* Given text *

Dr Daniel Chalk
Senior Research Fellow
Health and Community Sciences
About me:
I am an applied health services researcher focused on using modelling, simulation and data science techniques to help provide evidence to solve problems in health and social care settings, and inform decision making. My areas of expertise include the use of Discrete Event Simulation to model patient pathways, System Dynamics to model whole systems, Agent Based Simulation to model emergent population dynamics from individual-level behaviours and machine learning methods to train machines to replicate decision making.
I have a particular research interest in the application of AI-based Natural Language Processing techniques to health and social care data to automate the extraction of information from free text data. This includes identifying important named information (Named Entity Recognition) and predicting the sentiment of free text data (such as patient surveys) and the particular issues raised to help organisations better understand what is and isn’t working well in the delivery of their services (Aspect-Level Sentiment Analysis).
My prior projects have led to significant impacts for patients and services across the region, including significant reductions in referral to treatment time for muscle-invasive bladder cancer patients in Cornwall, and close work with Kernow CCG to improve the provision of urgent and emergency care provision across Cornwall.
In addition to my research work, I lead the development and delivery of the PenARC Health Service Modelling Associates (HSMA) Programme – an innovative and impactful programme in which health and social care staff are released from their usual role for a day a week for a year to undertake a modelling or data science project of importance for their organisation. We provide training and ongoing mentoring support for HSMAs, and previous HSMA projects have led to £multi-million investments in mental health services and emergency department facilities, as well as the establishment of new in-house Operational Research teams in NHS organisations across the region.
I am a firm advocate of the use of Free and Open Source software in developing my models and solutions, to ensure that the work I do can be freely shared, developed upon and critically appraised. I have significant programming experience, primarily in the use of the Python programming language, which I use for most of my work.

* Instructions for the task *
Copy the part of the researcher profile starting with "I have a particular" and going on through "(Aspect-Level Sentiment Analysis).", switching "free text data" to "unstructured text data".

* Items from a data source *
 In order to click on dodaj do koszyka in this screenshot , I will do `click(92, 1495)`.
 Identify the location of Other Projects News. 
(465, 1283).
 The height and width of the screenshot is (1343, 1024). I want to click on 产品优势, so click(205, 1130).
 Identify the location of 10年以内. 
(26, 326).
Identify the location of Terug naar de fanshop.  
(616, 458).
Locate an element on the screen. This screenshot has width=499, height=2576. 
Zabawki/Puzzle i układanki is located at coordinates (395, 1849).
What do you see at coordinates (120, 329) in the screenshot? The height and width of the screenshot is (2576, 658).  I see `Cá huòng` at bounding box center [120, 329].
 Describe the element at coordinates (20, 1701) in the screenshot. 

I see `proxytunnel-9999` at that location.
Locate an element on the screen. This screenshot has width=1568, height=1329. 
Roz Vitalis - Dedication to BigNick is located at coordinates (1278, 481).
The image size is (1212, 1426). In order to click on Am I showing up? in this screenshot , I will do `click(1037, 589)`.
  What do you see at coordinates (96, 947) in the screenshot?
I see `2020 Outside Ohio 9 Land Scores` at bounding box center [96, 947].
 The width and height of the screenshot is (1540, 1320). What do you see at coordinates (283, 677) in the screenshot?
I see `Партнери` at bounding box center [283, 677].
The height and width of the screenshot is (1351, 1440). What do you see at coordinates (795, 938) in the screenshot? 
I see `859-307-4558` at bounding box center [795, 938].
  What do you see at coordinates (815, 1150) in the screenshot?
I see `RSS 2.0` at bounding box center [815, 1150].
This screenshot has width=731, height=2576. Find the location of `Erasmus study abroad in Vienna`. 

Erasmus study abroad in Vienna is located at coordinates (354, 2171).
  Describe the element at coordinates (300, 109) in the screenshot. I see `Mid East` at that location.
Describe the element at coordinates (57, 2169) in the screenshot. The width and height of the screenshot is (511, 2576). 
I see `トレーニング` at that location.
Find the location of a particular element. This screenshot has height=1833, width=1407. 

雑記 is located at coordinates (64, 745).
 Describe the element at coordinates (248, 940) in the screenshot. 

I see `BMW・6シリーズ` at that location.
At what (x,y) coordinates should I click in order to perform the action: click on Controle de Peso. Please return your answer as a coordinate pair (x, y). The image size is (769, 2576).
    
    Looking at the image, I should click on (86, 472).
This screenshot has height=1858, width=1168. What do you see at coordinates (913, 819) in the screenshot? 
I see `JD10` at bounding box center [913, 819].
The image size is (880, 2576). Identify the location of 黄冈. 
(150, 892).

* Solution to this problem *
I have a particular research interest in the application of AI-based Natural Language Processing techniques to health and social care data to automate the extraction of information from unstructured text data. This includes identifying important named information (Named Entity Recognition) and predicting the sentiment of unstructured text data (such as patient surveys) and the particular issues raised to help organisations better understand what is and isn’t working well in the delivery of their services (Aspect-Level Sentiment Analysis).